Data on locating visible targets:
——

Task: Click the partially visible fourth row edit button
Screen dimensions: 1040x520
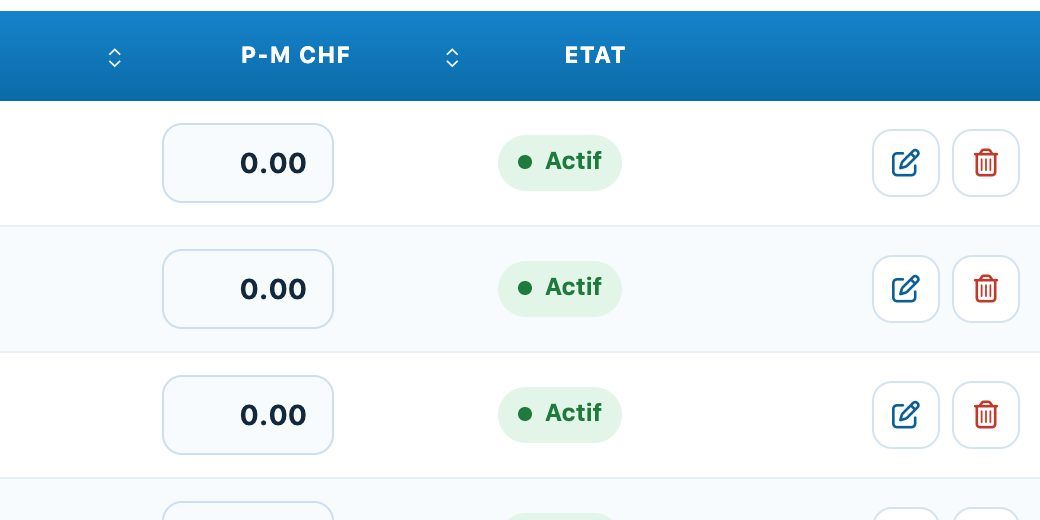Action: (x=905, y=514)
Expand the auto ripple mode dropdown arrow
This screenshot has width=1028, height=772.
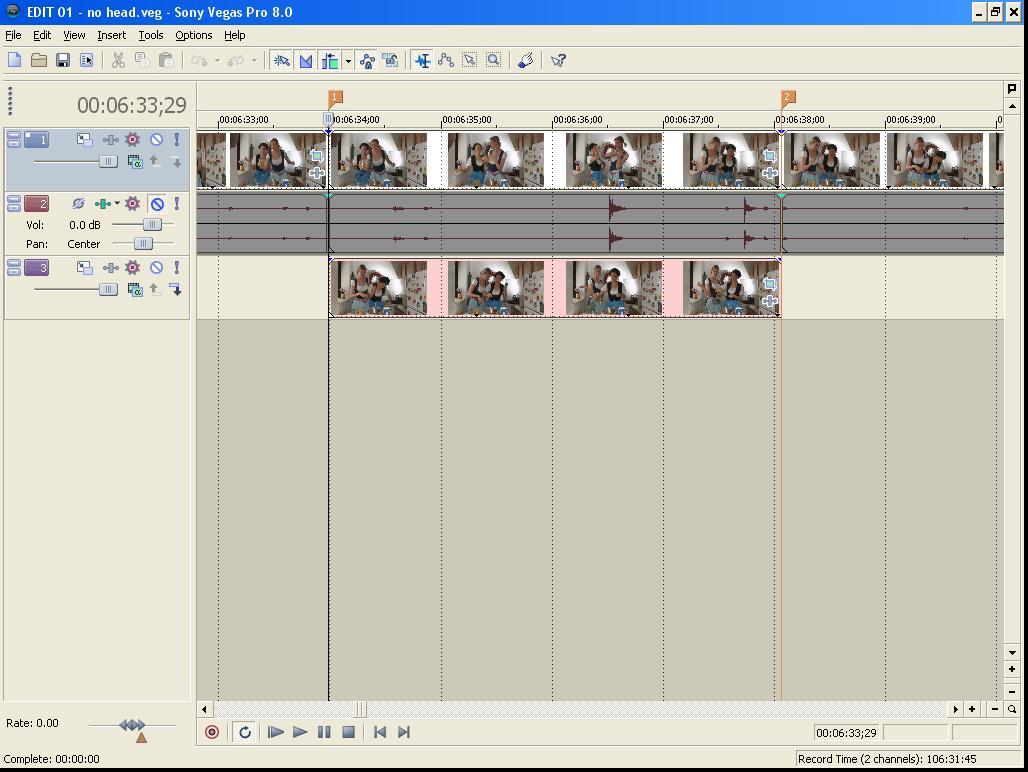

——

[Given instruction] Switch "dropdown arrow" to "drop-down arrow" in the stretch of the data from the line containing "Expand the auto ripple mode dropdown arrow" through the end, and return those lines with everything else unchanged and the pictures left out.

[Written reply]
Expand the auto ripple mode drop-down arrow
This screenshot has width=1028, height=772.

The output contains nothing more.